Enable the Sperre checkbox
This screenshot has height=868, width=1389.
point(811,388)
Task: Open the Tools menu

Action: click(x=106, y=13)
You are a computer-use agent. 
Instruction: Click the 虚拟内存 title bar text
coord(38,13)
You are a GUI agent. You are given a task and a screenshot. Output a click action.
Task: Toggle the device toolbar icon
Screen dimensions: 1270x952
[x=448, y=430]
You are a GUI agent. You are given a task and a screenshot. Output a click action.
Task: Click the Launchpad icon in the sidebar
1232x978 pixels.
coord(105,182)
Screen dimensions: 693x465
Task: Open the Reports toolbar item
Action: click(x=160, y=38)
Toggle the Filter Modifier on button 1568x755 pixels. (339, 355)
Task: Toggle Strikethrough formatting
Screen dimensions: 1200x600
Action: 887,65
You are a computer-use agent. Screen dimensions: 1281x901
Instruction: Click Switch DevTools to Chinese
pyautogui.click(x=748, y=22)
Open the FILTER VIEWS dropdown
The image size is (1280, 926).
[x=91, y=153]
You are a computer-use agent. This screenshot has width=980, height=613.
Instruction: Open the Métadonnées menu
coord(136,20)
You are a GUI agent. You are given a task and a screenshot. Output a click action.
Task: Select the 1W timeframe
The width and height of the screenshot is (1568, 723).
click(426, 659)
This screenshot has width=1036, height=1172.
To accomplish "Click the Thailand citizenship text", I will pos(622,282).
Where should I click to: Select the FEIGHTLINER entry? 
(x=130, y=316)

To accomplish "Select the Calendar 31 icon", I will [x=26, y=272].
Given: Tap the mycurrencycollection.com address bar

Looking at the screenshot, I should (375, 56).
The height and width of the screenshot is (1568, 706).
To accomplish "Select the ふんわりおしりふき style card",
#####
◆ **Instructions to follow**: Please copy out everything from the line containing "Toggle the Filter" down to the last of the lines above, keeping each one unchanged.

◆ **Expected output**:
Toggle the Filter Modifier on button 1568x755 pixels. (339, 355)
Task: Toggle Strikethrough formatting
Screen dimensions: 1200x600
Action: 887,65
You are a computer-use agent. Screen dimensions: 1281x901
Instruction: Click Switch DevTools to Chinese
pyautogui.click(x=748, y=22)
Open the FILTER VIEWS dropdown
The image size is (1280, 926).
[x=91, y=153]
You are a computer-use agent. This screenshot has width=980, height=613.
Instruction: Open the Métadonnées menu
coord(136,20)
You are a GUI agent. You are given a task and a screenshot. Output a click action.
Task: Select the 1W timeframe
The width and height of the screenshot is (1568, 723).
click(426, 659)
This screenshot has width=1036, height=1172.
To accomplish "Click the Thailand citizenship text", I will pos(622,282).
Where should I click to: Select the FEIGHTLINER entry? 
(x=130, y=316)

To accomplish "Select the Calendar 31 icon", I will [x=26, y=272].
Given: Tap the mycurrencycollection.com address bar

Looking at the screenshot, I should (375, 56).
The height and width of the screenshot is (1568, 706).
To accomplish "Select the ふんわりおしりふき style card",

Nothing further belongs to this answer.